## Page
It's nice to use the processors vector arithmetic to good effect, but
it's all for naught when
there are too many moves from/to general registers cluttering up the
loop. With a
double-vector reduction variable, the standard final reduction code got
so awkward that
the register allocator decided that the reduction variable must live in
general purpose
registers, not only after the loop, but across the loop patch.
Splitting the reduction to force the first step to be done as a vector
operation
seemed the obvious solution. The hook was called, but the vectorizer still
generated the vanilla final reduction code. It turns out that the
reduction splitting
was calculated, but the result not used, and the calculation started anew.
The attached patch fixes this.
bootstrapped and regression tested on x86_64-pc-linux-gnu .
2018-10-31 Joern Rennecke <joern.renne...@riscy-ip.com>
* tree-vect-loop.c (vect_create_epilog_for_reduction):
If we split the reduction, use the result in Case 3 too.
Index: tree-vect-loop.c
===================================================================
--- tree-vect-loop.c (revision 266008)
+++ tree-vect-loop.c (working copy)
@@ -5139,6 +5139,7 @@ vect_create_epilog_for_reduction (vec<tree> vect_d
while (sz > sz1)
{
gcc_assert (!slp_reduc);
+ gcc_assert (new_phis.length () == 1);
sz /= 2;
vectype1 = get_vectype_for_scalar_type_and_size (scalar_type, sz);
@@ -5301,7 +5302,12 @@ vect_create_epilog_for_reduction (vec<tree> vect_d
FOR_EACH_VEC_ELT (new_phis, i, new_phi)
{
int bit_offset;
- if (gimple_code (new_phi) == GIMPLE_PHI)
+
+ /* If we did reduction splitting, make sure to use the result. */
+ if (!slp_reduc && new_phis.length () == 1
+ && new_temp != new_phi_result)
+ vec_temp = new_temp;
+ else if (gimple_code (new_phi) == GIMPLE_PHI)
vec_temp = PHI_RESULT (new_phi);
else
vec_temp = gimple_assign_lhs (new_phi);

## Given exercise a
Decide whether each statement below agrees with the patch message. Answer yes or no for each, and quote the deciding words from the message. (i) The patch was bootstrapped and regression tested on x86_64-pc-linux-gnu. (ii) Before the fix, the vectorizer used the result of the reduction splitting it had calculated. (iii) The diff is made against revision 266008 of tree-vect-loop.c.

## Material
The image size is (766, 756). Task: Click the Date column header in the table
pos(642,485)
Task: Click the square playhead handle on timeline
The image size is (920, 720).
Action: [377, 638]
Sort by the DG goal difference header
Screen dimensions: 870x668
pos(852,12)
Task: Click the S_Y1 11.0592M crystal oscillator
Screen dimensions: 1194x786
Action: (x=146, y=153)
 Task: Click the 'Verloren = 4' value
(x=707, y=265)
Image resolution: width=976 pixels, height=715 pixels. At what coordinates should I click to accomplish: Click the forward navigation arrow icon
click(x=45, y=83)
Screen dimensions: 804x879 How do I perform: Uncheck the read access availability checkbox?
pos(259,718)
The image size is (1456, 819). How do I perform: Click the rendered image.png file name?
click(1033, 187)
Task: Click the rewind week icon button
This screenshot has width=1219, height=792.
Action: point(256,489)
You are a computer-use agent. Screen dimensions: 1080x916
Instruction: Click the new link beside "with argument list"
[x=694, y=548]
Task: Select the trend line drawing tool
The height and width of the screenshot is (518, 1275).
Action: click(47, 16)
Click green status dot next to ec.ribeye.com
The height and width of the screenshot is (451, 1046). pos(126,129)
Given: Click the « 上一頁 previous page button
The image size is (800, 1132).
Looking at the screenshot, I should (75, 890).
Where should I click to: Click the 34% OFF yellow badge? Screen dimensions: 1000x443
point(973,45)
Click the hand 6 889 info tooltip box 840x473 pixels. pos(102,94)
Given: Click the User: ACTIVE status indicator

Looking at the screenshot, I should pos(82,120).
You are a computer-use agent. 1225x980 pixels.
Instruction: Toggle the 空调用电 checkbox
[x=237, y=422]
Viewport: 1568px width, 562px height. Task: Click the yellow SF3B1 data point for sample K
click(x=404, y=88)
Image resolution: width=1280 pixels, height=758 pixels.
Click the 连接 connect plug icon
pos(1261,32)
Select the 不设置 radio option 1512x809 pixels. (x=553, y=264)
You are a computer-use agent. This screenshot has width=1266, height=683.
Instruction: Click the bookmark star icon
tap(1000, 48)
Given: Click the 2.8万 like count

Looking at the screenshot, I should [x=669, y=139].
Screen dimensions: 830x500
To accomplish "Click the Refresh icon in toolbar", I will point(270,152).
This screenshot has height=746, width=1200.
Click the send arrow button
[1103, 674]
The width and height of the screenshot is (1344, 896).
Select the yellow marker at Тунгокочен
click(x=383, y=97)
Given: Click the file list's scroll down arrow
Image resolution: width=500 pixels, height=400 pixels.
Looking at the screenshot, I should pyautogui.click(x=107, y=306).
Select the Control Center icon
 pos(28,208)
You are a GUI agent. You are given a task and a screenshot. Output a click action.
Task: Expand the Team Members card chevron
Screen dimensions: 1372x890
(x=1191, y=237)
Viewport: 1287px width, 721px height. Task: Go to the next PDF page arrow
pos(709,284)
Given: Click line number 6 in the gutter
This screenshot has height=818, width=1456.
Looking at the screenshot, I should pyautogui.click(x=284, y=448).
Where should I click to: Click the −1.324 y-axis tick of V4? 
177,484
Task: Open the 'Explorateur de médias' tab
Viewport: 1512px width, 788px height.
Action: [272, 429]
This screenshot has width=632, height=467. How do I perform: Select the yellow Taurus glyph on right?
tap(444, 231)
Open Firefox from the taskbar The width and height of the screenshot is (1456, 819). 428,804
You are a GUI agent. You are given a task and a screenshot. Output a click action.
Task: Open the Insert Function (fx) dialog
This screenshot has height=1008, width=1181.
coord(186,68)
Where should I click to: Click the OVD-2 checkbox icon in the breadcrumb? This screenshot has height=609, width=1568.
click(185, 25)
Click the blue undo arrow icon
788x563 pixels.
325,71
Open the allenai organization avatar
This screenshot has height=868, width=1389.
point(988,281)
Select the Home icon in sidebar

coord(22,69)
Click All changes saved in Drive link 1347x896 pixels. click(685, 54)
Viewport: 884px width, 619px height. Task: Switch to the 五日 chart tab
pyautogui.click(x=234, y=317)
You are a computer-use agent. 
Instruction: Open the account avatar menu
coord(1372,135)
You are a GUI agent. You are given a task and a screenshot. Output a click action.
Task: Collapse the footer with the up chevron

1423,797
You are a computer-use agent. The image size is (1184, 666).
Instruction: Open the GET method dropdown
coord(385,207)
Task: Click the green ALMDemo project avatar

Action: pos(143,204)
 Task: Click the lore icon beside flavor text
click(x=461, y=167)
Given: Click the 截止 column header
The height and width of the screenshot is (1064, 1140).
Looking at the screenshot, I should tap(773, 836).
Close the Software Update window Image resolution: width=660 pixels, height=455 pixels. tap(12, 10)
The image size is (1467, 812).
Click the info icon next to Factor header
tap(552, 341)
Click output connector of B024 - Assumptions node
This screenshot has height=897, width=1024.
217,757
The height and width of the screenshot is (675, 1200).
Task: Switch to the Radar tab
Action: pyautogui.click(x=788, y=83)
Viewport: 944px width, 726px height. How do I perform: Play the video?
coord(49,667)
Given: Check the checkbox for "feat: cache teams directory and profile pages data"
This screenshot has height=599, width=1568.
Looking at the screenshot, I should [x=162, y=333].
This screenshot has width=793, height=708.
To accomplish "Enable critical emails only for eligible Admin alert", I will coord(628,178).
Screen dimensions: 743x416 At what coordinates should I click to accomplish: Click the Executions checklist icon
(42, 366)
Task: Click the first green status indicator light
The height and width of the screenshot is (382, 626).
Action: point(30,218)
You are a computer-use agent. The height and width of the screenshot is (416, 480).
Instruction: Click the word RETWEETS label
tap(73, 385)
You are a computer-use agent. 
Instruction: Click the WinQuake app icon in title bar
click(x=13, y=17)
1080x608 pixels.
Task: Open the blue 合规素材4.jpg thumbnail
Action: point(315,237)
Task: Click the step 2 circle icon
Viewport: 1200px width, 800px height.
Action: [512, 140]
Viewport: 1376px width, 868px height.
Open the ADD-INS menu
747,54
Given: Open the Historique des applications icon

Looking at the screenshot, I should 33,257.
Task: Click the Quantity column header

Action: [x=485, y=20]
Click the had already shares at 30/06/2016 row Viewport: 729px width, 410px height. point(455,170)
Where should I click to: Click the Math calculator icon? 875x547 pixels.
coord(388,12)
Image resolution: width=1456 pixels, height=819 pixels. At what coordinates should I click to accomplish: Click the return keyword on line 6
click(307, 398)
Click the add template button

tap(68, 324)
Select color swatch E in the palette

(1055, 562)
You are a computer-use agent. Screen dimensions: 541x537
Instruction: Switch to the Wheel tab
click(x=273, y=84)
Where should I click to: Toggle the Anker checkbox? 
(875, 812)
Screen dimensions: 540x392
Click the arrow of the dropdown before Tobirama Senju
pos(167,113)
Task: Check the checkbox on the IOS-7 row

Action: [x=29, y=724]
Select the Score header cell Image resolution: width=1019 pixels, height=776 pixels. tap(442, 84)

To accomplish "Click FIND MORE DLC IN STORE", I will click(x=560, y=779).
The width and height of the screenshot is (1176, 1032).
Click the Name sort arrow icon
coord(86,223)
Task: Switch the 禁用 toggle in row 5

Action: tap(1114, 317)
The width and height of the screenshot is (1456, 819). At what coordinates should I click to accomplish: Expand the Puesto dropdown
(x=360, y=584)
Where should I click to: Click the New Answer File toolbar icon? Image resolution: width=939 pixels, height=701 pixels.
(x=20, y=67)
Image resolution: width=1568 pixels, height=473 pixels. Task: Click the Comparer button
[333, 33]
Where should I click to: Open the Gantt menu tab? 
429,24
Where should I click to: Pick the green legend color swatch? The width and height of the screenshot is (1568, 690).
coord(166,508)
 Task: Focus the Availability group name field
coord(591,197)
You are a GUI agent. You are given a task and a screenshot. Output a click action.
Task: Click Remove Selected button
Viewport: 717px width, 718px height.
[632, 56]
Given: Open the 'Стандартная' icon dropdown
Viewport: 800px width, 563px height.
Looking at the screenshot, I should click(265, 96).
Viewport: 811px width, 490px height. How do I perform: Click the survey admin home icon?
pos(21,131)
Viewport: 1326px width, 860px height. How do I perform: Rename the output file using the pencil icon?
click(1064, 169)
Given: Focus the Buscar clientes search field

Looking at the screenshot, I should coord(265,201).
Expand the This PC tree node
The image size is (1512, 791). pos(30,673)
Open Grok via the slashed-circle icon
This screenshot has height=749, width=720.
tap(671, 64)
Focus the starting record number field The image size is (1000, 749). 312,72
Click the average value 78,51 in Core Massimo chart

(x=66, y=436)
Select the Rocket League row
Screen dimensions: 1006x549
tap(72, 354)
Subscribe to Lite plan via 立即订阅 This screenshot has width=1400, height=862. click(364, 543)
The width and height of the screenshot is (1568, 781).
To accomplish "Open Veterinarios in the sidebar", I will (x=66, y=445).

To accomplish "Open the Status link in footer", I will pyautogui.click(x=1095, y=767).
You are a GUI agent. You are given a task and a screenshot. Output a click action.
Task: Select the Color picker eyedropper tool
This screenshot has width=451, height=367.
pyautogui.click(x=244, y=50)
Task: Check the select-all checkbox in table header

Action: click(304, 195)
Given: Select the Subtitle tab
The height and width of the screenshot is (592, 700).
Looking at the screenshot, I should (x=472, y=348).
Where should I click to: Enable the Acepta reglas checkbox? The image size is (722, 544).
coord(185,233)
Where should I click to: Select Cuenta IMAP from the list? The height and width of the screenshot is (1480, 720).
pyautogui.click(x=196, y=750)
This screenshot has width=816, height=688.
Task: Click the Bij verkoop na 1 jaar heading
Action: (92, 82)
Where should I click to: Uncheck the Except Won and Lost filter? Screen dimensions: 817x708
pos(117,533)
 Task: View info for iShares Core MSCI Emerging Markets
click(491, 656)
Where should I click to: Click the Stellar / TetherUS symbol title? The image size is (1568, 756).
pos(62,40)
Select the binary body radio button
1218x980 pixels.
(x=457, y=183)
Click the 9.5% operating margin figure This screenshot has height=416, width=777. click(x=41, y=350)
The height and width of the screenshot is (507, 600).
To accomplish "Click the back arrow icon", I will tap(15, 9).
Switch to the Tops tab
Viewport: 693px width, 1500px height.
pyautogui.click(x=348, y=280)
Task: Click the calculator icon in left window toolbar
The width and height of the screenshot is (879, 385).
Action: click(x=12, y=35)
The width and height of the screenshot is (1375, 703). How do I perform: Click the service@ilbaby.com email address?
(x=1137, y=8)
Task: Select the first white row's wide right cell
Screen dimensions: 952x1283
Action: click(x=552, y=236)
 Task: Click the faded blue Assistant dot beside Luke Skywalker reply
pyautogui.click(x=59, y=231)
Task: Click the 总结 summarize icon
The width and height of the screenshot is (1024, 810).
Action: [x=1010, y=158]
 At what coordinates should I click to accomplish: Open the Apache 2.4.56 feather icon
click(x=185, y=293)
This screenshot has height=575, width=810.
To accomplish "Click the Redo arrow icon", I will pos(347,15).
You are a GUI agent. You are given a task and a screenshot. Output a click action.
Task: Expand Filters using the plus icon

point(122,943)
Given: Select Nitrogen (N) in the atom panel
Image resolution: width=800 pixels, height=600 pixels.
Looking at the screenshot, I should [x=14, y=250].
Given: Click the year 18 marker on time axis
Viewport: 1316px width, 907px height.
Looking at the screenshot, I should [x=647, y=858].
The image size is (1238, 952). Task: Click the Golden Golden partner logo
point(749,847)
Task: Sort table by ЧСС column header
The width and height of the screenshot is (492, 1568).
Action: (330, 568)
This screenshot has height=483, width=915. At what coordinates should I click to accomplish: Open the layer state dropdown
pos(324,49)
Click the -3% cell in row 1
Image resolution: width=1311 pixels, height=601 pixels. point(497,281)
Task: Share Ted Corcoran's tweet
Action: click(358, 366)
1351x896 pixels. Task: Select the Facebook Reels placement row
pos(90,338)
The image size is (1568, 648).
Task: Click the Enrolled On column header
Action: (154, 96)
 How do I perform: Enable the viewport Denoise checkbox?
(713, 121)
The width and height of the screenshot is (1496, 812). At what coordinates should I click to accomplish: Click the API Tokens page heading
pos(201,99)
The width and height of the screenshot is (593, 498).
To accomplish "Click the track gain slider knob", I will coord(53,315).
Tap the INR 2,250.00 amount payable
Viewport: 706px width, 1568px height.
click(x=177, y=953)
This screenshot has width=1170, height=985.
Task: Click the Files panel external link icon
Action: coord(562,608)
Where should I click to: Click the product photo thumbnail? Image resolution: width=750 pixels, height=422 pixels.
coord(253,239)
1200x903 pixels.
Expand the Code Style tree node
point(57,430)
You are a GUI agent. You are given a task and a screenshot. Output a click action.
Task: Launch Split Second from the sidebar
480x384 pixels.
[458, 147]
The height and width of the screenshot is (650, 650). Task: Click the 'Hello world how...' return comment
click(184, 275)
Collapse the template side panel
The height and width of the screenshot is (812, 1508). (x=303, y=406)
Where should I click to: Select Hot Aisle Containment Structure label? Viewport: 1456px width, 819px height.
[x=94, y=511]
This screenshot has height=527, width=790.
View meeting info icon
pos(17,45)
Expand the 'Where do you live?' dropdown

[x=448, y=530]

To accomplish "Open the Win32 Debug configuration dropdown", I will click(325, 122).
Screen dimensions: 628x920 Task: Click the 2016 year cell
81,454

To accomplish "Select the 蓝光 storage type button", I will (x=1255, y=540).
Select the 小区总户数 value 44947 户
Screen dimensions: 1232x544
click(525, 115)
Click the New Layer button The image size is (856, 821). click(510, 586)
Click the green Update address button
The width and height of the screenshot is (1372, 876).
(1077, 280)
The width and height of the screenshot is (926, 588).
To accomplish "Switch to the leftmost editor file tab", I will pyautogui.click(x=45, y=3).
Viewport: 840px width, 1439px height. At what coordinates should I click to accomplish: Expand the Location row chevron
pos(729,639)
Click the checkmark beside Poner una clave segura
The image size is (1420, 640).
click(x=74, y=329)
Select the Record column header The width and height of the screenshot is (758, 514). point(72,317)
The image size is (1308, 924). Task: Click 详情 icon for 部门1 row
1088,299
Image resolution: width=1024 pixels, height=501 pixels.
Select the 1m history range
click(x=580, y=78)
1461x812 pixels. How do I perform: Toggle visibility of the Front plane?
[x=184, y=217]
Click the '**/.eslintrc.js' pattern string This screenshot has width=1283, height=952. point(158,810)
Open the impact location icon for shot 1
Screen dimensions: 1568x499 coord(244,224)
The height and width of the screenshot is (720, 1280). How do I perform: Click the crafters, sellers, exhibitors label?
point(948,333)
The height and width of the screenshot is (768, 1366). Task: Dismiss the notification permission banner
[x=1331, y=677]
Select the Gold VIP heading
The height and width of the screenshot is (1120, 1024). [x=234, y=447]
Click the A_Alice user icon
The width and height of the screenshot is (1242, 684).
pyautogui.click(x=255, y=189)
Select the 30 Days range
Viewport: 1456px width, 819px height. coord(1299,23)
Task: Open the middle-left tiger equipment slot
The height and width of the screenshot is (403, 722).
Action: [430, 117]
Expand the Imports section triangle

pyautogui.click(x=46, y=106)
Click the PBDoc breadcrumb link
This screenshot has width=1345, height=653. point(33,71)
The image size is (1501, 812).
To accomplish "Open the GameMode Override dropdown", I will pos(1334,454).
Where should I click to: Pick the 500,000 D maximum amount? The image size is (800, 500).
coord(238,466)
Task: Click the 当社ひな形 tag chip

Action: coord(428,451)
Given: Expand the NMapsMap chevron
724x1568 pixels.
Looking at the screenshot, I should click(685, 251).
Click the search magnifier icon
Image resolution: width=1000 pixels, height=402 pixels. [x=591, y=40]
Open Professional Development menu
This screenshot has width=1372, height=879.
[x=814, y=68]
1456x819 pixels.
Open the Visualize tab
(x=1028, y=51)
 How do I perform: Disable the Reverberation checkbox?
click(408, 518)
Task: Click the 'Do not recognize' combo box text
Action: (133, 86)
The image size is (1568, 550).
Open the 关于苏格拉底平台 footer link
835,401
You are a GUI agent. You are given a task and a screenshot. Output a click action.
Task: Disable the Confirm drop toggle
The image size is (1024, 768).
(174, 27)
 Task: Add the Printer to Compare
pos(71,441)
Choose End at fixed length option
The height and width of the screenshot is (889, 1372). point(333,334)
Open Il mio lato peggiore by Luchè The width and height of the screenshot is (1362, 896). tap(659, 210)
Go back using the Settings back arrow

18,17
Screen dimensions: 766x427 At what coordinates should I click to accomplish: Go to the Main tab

## Given exercise b
List every line of the records that contains the string "search". Case counts.

## Worked solution a
(i) Yes: "bootstrapped and regression tested on x86_64-pc-linux-gnu"
(ii) No: "the reduction splitting was calculated, but the result not used, and the calculation started anew"
(iii) Yes: "tree-vect-loop.c (revision 266008)"

## Worked solution b
Given: Focus the Buscar clientes search field
Click the search magnifier icon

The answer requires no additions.